## PASSAGE SHOWN
────────────────────

Monday Smiles – 1/16/2012

Sunday afternoon, Muri and I drove to the aging but still beautiful Los Angeles Music Center to see a matinee of the Pulitzer Prize winning play, Clybourne Park.  The Music Center is a complex of three venues built around a plaza of sculpture, fountains and reflecting pools nearly at the center of the city.  At one end of the complex is the largest of the venues,, the Dorothy Chandler Pavilion, probably best known for the years it hosted the Academy Awards.   At the other end is the Ahmanson Theater, which presents large scale theatrical productions, particularly musicals.   A circular building in the center is the Mark Taper Forum, which presents newer and edgier theatrical material.  This, plus the more culturally and ethnically diverse audiences make theater at the Music Center a completely different experience from Orange County theater.

────────────────────

## GIVEN MATERIAL

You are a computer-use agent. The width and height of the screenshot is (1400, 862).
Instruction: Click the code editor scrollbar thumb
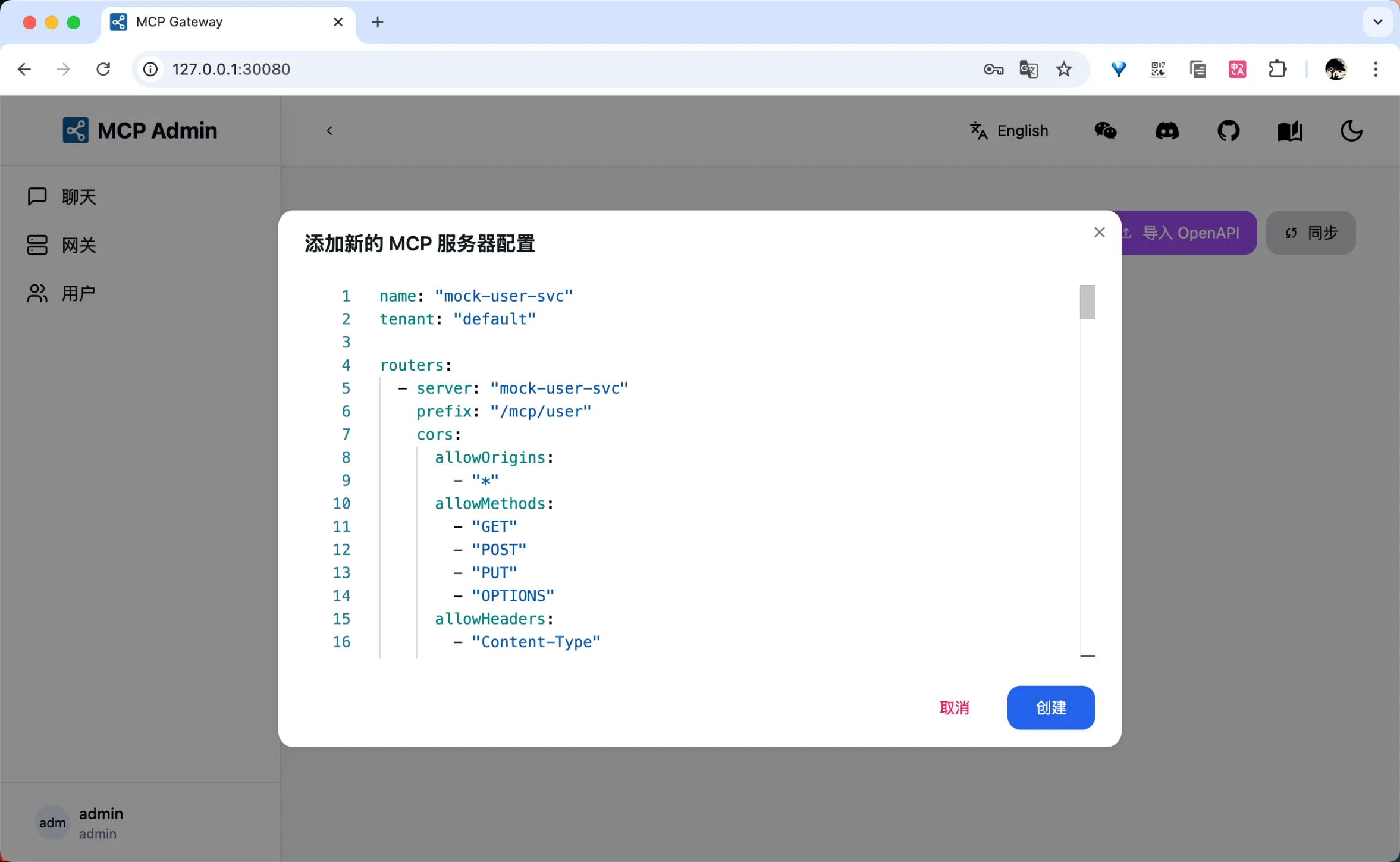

────────────────────

## OBJECTIVES
#1 From the Music Center passage, print the text between "Monday Smiles – 1/16/2012" and "Orange County theater.", inclusive.
#2 Answer these from the Music Center passage:
(a) What play did the writer go to see?
(b) Which venue is probably best known for the years it hosted the Academy Awards?
(c) What does the Ahmanson Theater present?

## SOLUTIONS FOR EACH TASK
#1
Monday Smiles – 1/16/2012

Sunday afternoon, Muri and I drove to the aging but still beautiful Los Angeles Music Center to see a matinee of the Pulitzer Prize winning play, Clybourne Park.  The Music Center is a complex of three venues built around a plaza of sculpture, fountains and reflecting pools nearly at the center of the city.  At one end of the complex is the largest of the venues,, the Dorothy Chandler Pavilion, probably best known for the years it hosted the Academy Awards.   At the other end is the Ahmanson Theater, which presents large scale theatrical productions, particularly musicals.   A circular building in the center is the Mark Taper Forum, which presents newer and edgier theatrical material.  This, plus the more culturally and ethnically diverse audiences make theater at the Music Center a completely different experience from Orange County theater.

#2
(a) Clybourne Park
(b) The Dorothy Chandler Pavilion
(c) Large scale theatrical productions, particularly musicals